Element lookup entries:

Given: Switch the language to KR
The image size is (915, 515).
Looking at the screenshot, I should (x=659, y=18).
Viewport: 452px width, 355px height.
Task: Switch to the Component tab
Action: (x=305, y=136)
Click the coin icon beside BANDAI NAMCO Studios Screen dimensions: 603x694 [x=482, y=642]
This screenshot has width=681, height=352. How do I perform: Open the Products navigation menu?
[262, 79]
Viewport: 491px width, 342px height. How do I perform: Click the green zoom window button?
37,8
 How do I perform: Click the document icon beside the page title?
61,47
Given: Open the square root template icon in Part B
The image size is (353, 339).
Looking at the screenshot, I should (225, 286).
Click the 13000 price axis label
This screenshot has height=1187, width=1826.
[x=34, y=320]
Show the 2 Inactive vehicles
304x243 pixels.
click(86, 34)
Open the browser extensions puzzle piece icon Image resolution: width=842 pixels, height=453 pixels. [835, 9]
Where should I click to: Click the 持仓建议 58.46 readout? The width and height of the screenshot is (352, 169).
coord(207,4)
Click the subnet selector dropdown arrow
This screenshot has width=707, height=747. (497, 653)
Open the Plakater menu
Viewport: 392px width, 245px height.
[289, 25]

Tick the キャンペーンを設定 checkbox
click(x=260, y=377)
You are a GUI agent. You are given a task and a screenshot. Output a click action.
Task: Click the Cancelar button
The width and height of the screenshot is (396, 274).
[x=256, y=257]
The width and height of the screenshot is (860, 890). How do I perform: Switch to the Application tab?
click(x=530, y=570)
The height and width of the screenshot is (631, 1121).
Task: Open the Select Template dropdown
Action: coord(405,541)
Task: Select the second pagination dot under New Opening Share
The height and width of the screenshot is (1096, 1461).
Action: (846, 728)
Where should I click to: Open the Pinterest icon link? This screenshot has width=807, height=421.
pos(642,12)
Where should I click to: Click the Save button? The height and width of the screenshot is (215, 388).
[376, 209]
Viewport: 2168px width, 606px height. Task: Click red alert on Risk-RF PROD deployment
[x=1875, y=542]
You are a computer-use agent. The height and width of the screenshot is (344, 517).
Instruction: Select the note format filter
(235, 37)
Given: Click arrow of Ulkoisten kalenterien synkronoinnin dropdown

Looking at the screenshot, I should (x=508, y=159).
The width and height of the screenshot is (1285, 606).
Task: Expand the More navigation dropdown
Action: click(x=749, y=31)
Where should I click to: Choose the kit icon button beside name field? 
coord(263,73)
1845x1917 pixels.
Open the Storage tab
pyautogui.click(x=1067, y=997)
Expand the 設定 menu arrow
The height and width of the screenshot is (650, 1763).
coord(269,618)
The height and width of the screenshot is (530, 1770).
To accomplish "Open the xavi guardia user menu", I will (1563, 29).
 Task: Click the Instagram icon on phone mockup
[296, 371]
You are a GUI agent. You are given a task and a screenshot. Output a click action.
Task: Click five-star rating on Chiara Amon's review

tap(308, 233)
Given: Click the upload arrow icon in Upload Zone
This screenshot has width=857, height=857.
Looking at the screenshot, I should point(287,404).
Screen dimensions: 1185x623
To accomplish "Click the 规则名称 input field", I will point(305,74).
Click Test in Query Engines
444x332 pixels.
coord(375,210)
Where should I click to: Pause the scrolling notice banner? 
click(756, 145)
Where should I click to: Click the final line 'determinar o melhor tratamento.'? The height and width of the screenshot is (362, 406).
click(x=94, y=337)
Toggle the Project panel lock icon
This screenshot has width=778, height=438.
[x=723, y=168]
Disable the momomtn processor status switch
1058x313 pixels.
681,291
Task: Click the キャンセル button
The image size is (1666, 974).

**The task**
Gather every line from the entries above that contains the word "accomplish".

**Worked solution**
To accomplish "Open the xavi guardia user menu", I will (1563, 29).
To accomplish "Click the 规则名称 input field", I will point(305,74).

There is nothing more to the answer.